GIVEN RECORDS ▸
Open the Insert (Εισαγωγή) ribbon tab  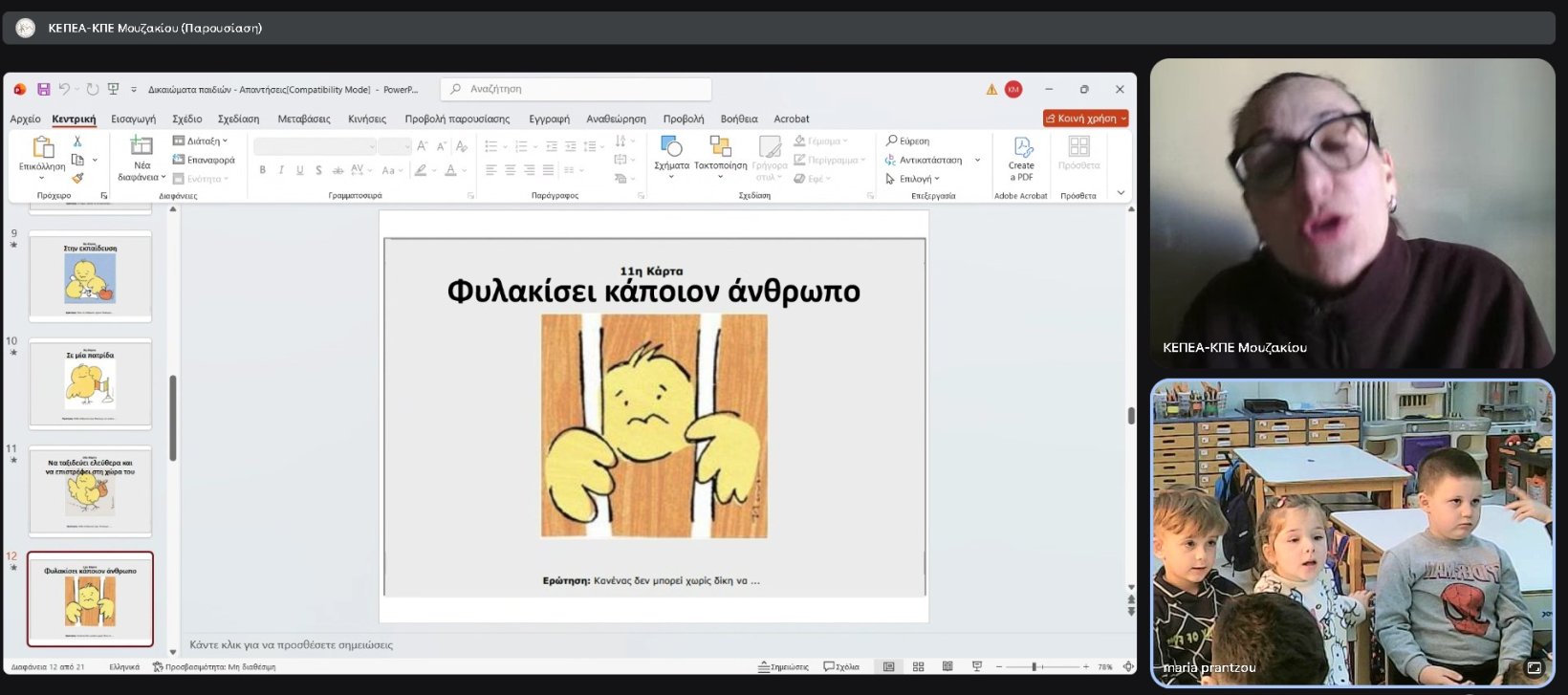pyautogui.click(x=133, y=119)
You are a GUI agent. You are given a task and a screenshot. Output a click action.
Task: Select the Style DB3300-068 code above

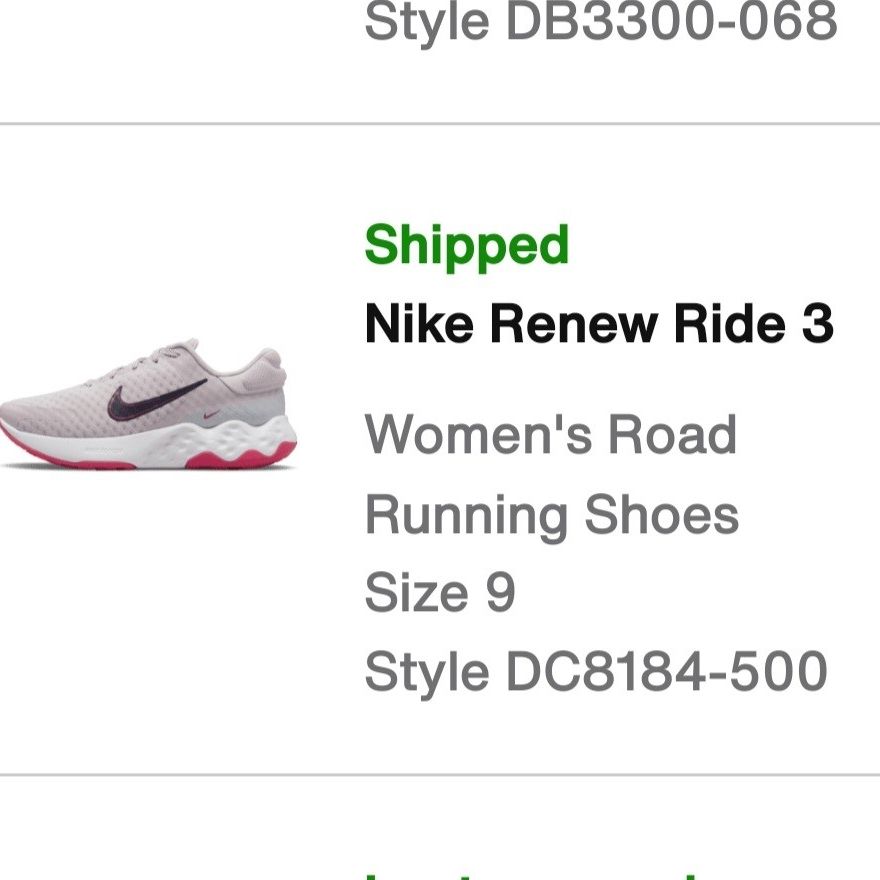pos(601,21)

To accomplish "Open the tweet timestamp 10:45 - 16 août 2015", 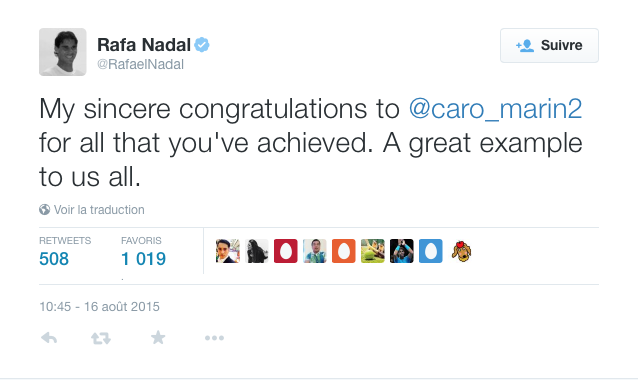I will (99, 306).
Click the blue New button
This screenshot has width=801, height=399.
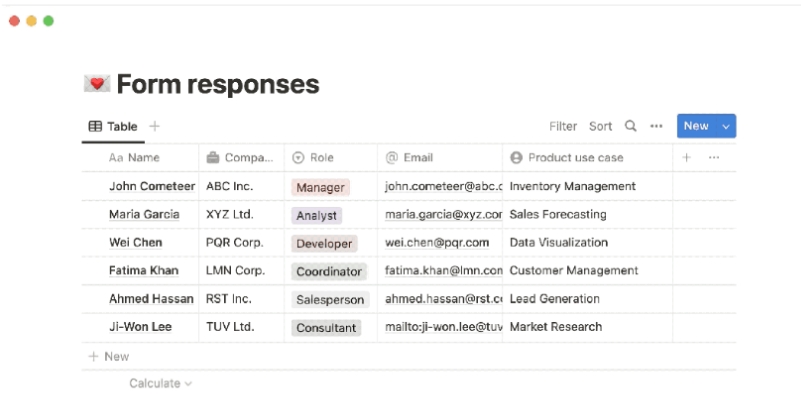(x=697, y=126)
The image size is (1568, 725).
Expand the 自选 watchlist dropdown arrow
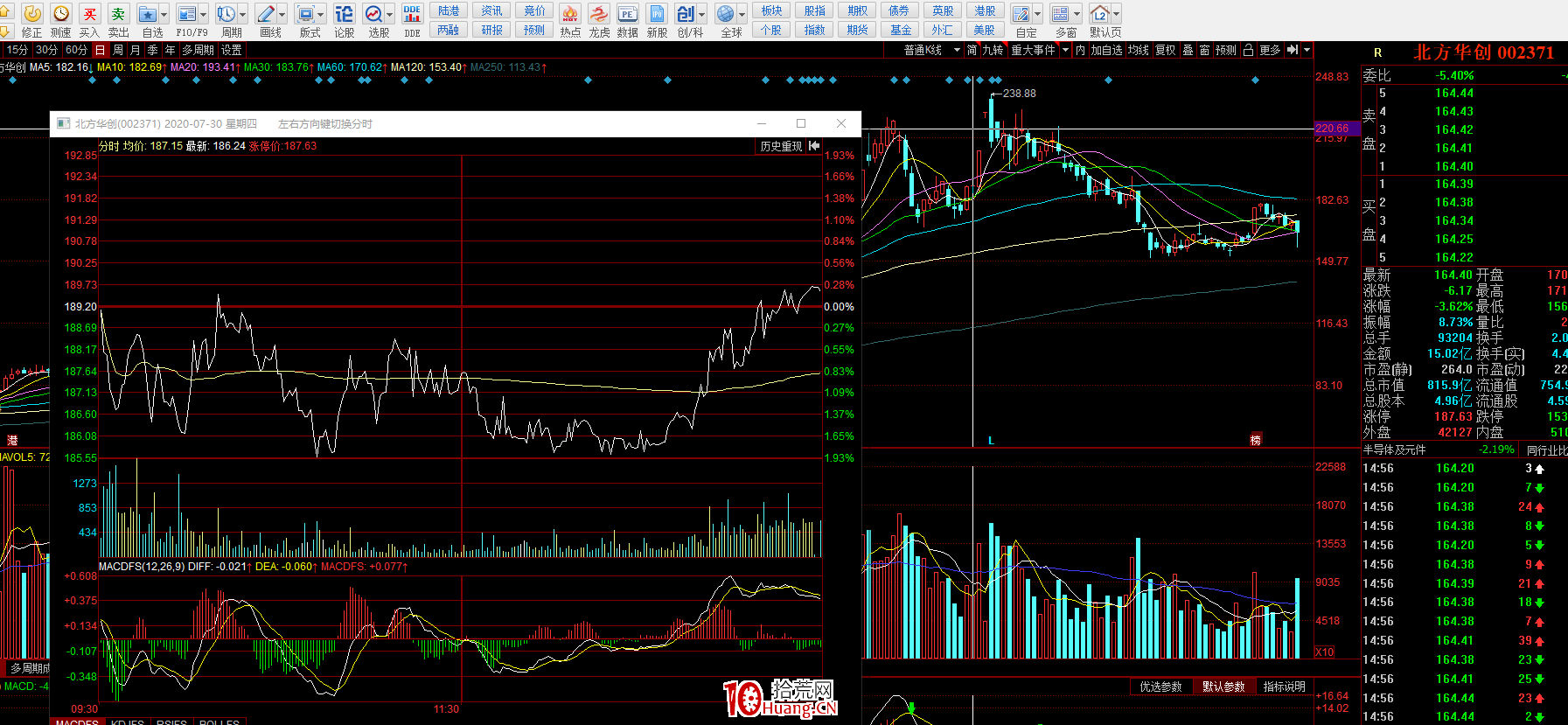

TRY IT ▸ Omit the pictures, and please restate word for word the lines running from the line with "The image size is (1568, 725)." to the end of the entries.

SOLVED PROBLEM ▸
The image size is (1568, 725).
Expand the 自选 watchlist dropdown arrow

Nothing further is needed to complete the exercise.